(Collected data entries)

Segment Open

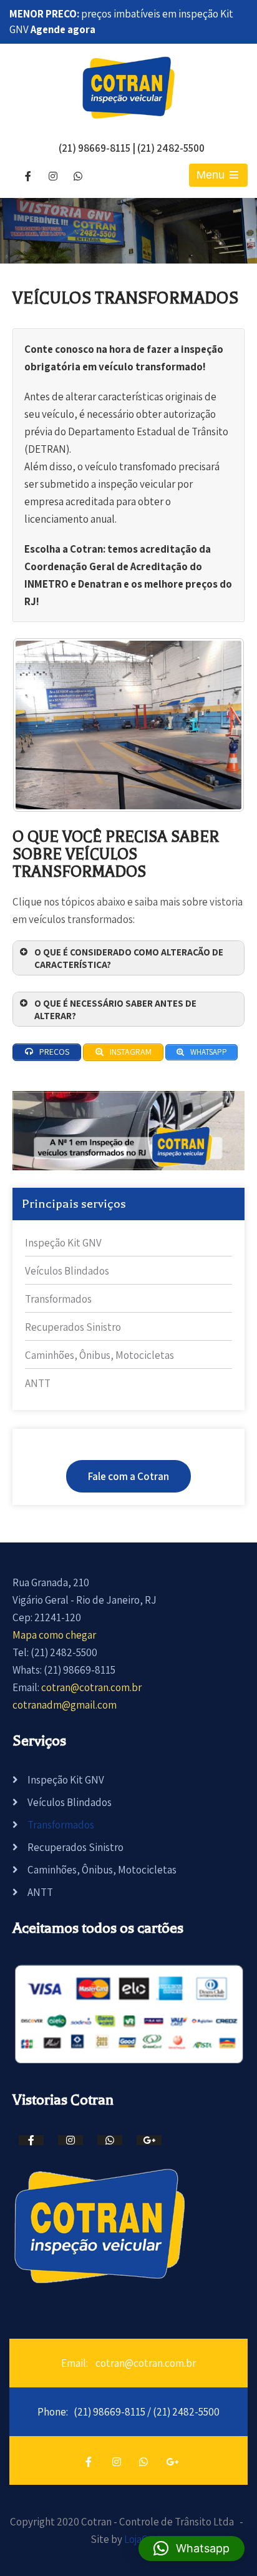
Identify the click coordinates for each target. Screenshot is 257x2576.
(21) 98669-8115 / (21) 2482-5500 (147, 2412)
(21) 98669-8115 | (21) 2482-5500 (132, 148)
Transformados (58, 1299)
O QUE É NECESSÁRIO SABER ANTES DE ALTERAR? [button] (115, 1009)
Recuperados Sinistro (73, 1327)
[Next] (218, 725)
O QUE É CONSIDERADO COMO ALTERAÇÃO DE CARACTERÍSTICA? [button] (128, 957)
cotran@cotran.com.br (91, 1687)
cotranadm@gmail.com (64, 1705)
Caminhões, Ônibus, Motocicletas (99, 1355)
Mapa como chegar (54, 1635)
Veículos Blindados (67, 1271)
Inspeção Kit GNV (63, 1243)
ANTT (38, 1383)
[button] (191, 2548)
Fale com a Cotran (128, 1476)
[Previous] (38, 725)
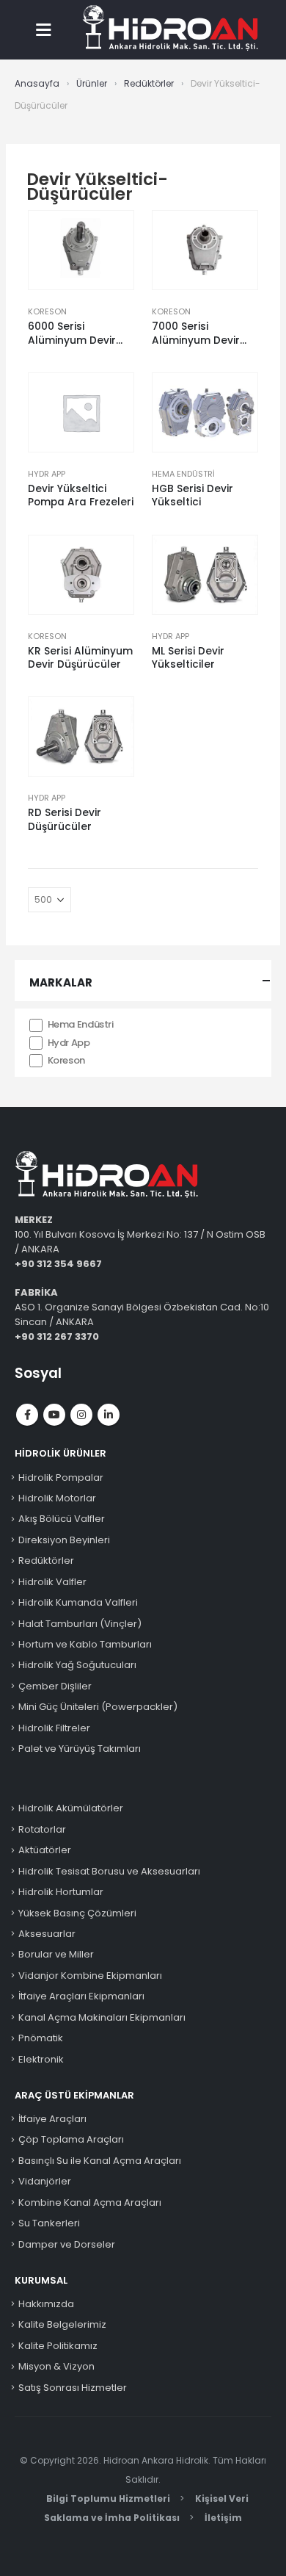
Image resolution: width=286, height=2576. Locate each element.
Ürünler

Segment Closed
Segment Open

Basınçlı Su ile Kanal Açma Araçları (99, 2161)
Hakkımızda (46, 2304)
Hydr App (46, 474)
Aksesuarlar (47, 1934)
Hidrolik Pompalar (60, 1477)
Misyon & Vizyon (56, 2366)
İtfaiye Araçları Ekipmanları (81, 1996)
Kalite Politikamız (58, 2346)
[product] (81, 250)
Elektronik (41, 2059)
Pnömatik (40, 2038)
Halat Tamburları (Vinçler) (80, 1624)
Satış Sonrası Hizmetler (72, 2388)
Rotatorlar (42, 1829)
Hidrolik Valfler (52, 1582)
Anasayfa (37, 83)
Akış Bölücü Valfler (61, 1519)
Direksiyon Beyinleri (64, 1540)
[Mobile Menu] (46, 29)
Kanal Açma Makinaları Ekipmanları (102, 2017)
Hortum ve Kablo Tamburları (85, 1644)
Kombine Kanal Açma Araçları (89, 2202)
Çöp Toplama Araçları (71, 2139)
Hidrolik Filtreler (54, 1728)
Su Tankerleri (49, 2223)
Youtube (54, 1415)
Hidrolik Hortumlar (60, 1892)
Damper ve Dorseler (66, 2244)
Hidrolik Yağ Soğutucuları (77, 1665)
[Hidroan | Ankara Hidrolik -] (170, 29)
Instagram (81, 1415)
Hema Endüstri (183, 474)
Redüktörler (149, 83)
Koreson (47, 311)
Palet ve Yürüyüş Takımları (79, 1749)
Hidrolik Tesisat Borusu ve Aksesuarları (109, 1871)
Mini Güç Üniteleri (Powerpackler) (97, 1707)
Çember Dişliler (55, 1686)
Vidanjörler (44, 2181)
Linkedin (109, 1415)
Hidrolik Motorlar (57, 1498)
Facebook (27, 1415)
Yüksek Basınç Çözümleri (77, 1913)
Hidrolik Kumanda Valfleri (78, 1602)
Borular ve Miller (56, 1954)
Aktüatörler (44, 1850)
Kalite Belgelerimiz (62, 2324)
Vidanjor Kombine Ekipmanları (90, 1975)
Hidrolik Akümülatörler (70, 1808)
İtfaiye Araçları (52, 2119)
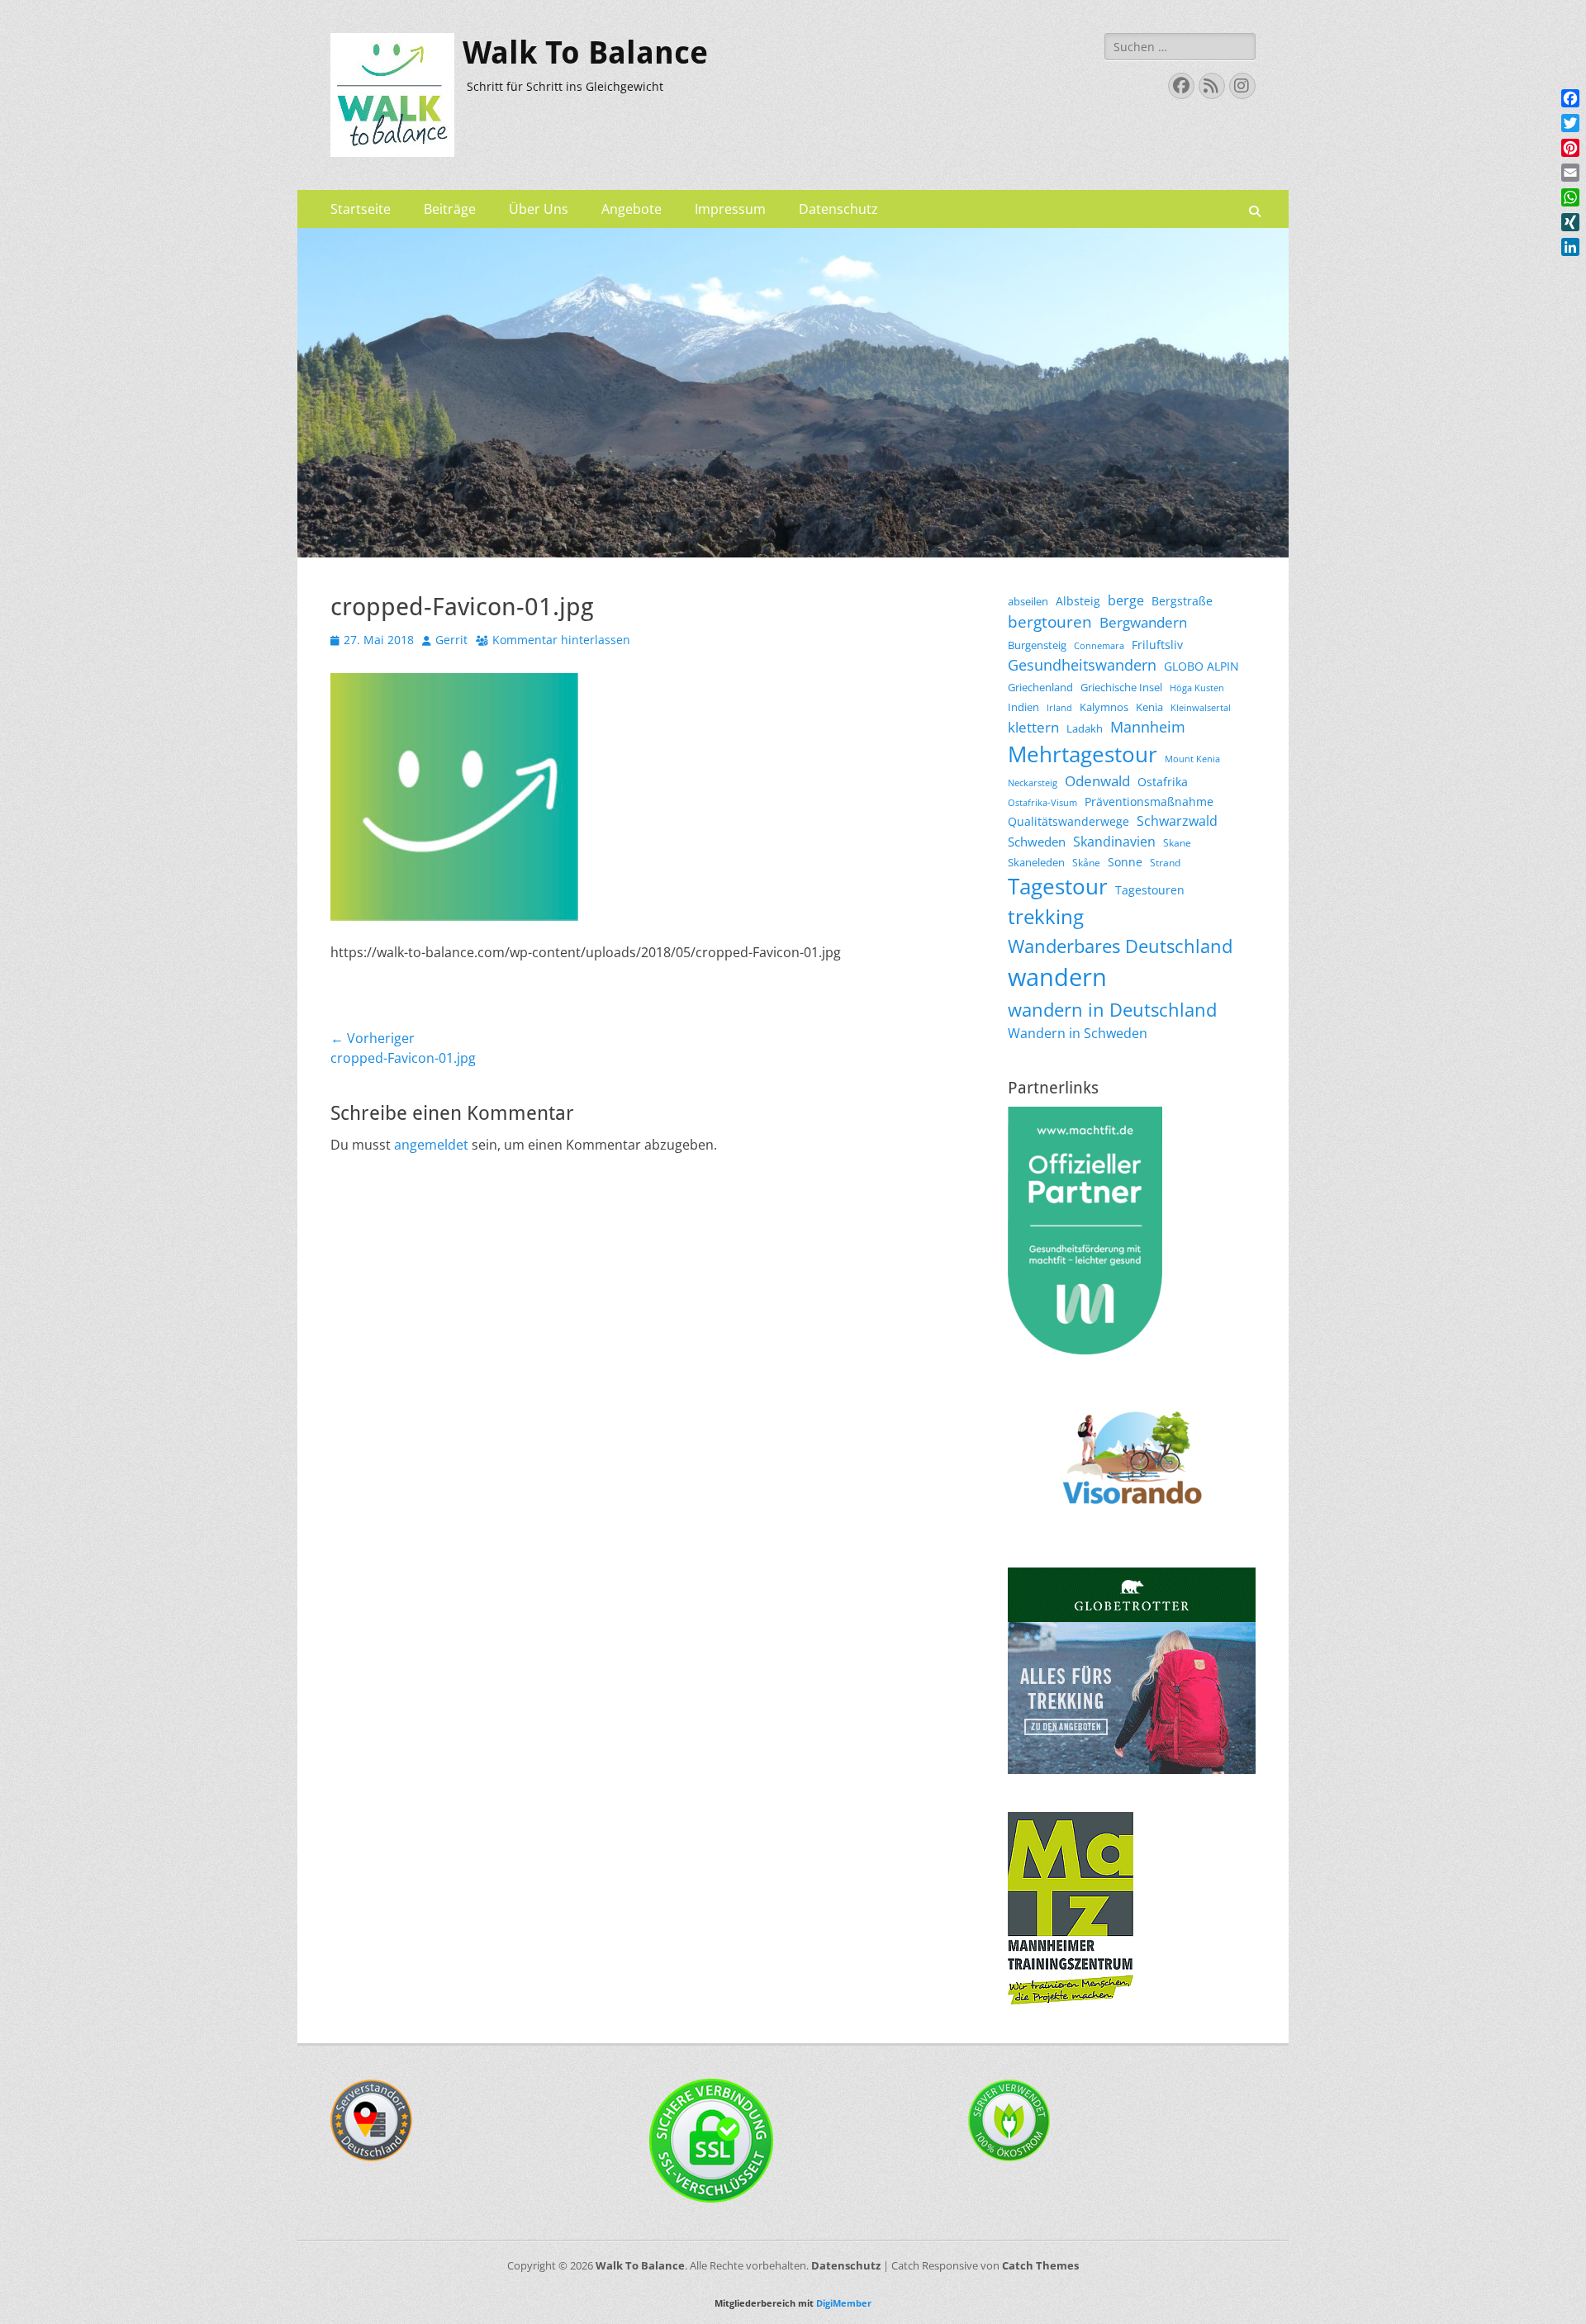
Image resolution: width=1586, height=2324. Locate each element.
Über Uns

Segment Closed

All lines of the data above that include the word "İtfaiye" must be shown.

İtfaiye Araçları Ekipmanları (81, 1996)
İtfaiye Araçları (52, 2119)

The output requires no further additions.